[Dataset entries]
◇ ◇ ◇ ◇ ◇ ◇ ◇

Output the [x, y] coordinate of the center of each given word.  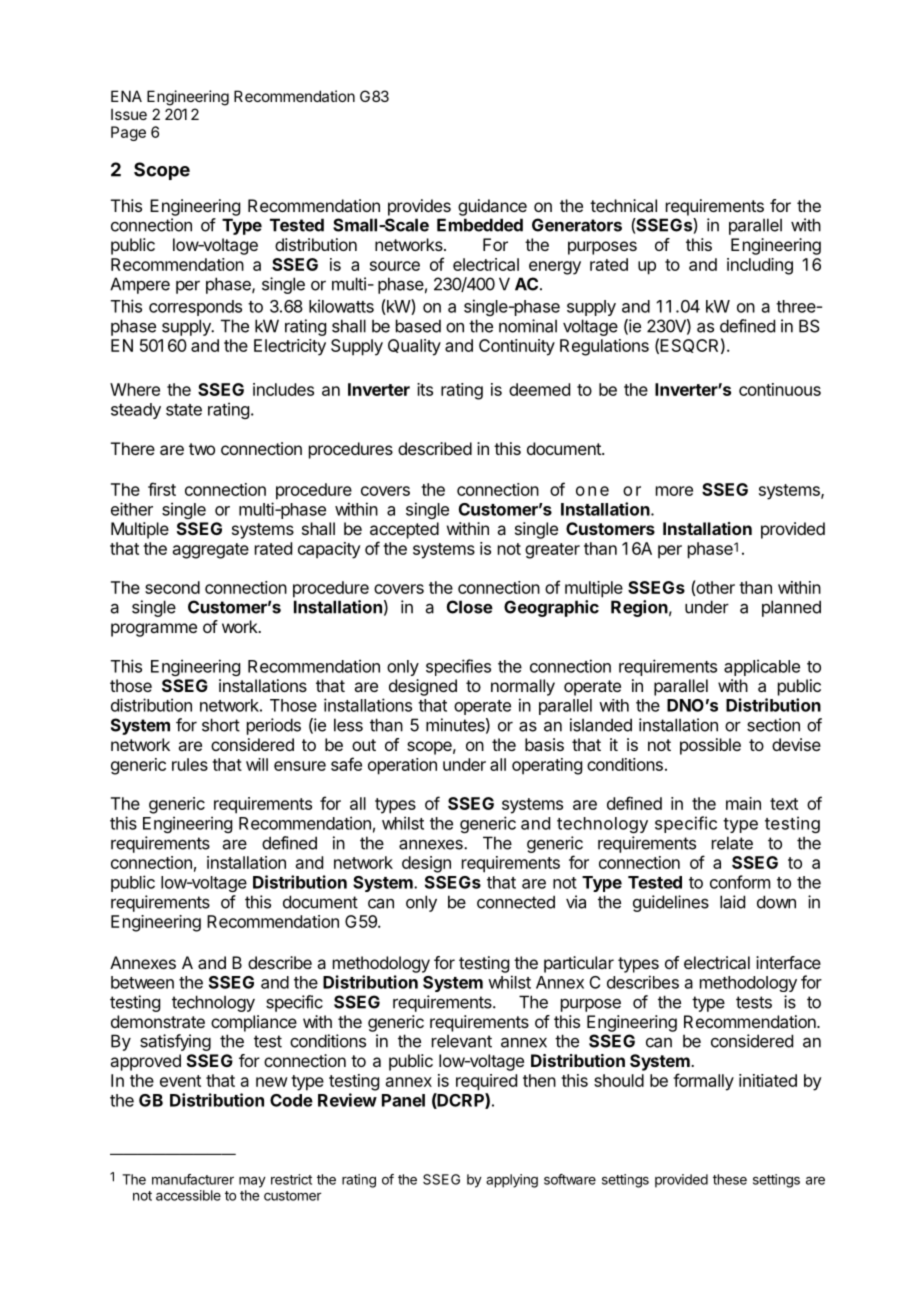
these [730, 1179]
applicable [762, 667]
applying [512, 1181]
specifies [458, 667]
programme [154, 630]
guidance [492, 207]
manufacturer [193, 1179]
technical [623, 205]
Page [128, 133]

◇ ◇ ◇ ◇ ◇ ◇ ◇

> _Goal_:
Could you rewrite the data from the line that has "programme [154, 630]" through the last line, keeping each word and rescaling every answer coordinate by 1.85, rounded to the nearest whole number with halves going up?

> _The answer_:
programme [285, 1166]
guidance [910, 383]
manufacturer [357, 2181]
technical [1153, 379]
Page [237, 246]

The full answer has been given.